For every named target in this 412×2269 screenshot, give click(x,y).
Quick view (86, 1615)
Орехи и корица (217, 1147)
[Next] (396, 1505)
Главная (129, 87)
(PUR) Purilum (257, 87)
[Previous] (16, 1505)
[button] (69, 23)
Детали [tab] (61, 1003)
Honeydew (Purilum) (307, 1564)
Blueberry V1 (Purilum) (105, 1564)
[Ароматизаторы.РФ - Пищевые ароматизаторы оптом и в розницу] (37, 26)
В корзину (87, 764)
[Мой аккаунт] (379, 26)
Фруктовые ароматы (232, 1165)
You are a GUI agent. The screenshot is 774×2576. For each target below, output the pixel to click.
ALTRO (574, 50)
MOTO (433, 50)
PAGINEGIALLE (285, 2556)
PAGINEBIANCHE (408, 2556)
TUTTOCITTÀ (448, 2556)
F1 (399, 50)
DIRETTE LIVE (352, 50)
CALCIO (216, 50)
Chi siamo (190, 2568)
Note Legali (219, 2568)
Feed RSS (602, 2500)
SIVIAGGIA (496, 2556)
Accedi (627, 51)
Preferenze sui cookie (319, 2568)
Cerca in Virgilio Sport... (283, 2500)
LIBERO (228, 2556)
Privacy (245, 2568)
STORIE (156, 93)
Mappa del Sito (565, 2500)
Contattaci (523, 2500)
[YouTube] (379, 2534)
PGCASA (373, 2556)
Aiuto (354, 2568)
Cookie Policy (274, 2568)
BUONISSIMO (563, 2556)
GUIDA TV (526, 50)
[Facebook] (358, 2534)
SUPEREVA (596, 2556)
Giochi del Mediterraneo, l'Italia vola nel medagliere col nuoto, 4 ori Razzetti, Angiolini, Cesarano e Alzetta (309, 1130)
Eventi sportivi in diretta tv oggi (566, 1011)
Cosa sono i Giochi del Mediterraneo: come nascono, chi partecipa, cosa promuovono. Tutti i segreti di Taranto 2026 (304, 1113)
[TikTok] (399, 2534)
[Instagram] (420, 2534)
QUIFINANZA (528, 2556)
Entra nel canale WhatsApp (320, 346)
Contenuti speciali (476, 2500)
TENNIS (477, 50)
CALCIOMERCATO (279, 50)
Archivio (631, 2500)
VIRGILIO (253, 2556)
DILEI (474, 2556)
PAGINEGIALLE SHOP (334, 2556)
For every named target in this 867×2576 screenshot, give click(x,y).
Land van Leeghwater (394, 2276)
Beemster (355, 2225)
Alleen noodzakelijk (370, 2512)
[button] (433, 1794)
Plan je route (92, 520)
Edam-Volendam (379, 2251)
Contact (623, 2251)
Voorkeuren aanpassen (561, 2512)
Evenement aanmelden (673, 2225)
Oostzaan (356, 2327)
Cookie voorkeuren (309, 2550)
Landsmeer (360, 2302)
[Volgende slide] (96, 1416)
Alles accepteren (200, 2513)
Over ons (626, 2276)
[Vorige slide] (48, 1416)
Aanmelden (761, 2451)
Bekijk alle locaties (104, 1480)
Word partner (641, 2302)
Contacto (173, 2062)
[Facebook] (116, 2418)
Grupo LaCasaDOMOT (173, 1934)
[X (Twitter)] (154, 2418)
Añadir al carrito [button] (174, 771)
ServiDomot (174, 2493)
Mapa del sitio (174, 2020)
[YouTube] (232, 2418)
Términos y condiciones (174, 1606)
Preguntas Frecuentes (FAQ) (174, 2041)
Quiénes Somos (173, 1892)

EXERCISE PROMPT »
Copy the records out again word for word.

SOLUTION FOR THIS PROBLEM »
For every named target in this 412×2269 screenshot, give click(x,y).
Quick view (86, 1615)
Орехи и корица (217, 1147)
[Next] (396, 1505)
Главная (129, 87)
(PUR) Purilum (257, 87)
[Previous] (16, 1505)
[button] (69, 23)
Детали [tab] (61, 1003)
Honeydew (Purilum) (307, 1564)
Blueberry V1 (Purilum) (105, 1564)
[Ароматизаторы.РФ - Пищевые ароматизаторы оптом и в розницу] (37, 26)
В корзину (87, 764)
[Мой аккаунт] (379, 26)
Фруктовые ароматы (232, 1165)
You are a GUI agent. The screenshot is 774×2576. For each target below, output the pixel to click.
ALTRO (574, 50)
MOTO (433, 50)
PAGINEGIALLE (285, 2556)
PAGINEBIANCHE (408, 2556)
TUTTOCITTÀ (448, 2556)
F1 (399, 50)
DIRETTE LIVE (352, 50)
CALCIO (216, 50)
Chi siamo (190, 2568)
Note Legali (219, 2568)
Feed RSS (602, 2500)
SIVIAGGIA (496, 2556)
Accedi (627, 51)
Preferenze sui cookie (319, 2568)
Cerca in Virgilio Sport... (283, 2500)
LIBERO (228, 2556)
Privacy (245, 2568)
STORIE (156, 93)
Mappa del Sito (565, 2500)
Contattaci (523, 2500)
[YouTube] (379, 2534)
PGCASA (373, 2556)
Aiuto (354, 2568)
Cookie Policy (274, 2568)
BUONISSIMO (563, 2556)
GUIDA TV (526, 50)
[Facebook] (358, 2534)
SUPEREVA (596, 2556)
Giochi del Mediterraneo, l'Italia vola nel medagliere col nuoto, 4 ori Razzetti, Angiolini, Cesarano e Alzetta (309, 1130)
Eventi sportivi in diretta tv oggi (566, 1011)
Cosa sono i Giochi del Mediterraneo: come nascono, chi partecipa, cosa promuovono. Tutti i segreti di Taranto 2026 (304, 1113)
[TikTok] (399, 2534)
[Instagram] (420, 2534)
QUIFINANZA (528, 2556)
Entra nel canale WhatsApp (320, 346)
Contenuti speciali (476, 2500)
TENNIS (477, 50)
CALCIOMERCATO (279, 50)
Archivio (631, 2500)
VIRGILIO (253, 2556)
DILEI (474, 2556)
PAGINEGIALLE SHOP (334, 2556)
For every named target in this 867×2576 screenshot, give click(x,y).
Land van Leeghwater (394, 2276)
Beemster (355, 2225)
Alleen noodzakelijk (370, 2512)
[button] (433, 1794)
Plan je route (92, 520)
Edam-Volendam (379, 2251)
Contact (623, 2251)
Voorkeuren aanpassen (561, 2512)
Evenement aanmelden (673, 2225)
Oostzaan (356, 2327)
Cookie voorkeuren (309, 2550)
Landsmeer (360, 2302)
[Volgende slide] (96, 1416)
Alles accepteren (200, 2513)
Over ons (626, 2276)
[Vorige slide] (48, 1416)
Aanmelden (761, 2451)
Bekijk alle locaties (104, 1480)
Word partner (641, 2302)
Contacto (173, 2062)
[Facebook] (116, 2418)
Grupo LaCasaDOMOT (173, 1934)
[X (Twitter)] (154, 2418)
Añadir al carrito [button] (174, 771)
ServiDomot (174, 2493)
Mapa del sitio (174, 2020)
[YouTube] (232, 2418)
Términos y condiciones (174, 1606)
Preguntas Frecuentes (FAQ) (174, 2041)
Quiénes Somos (173, 1892)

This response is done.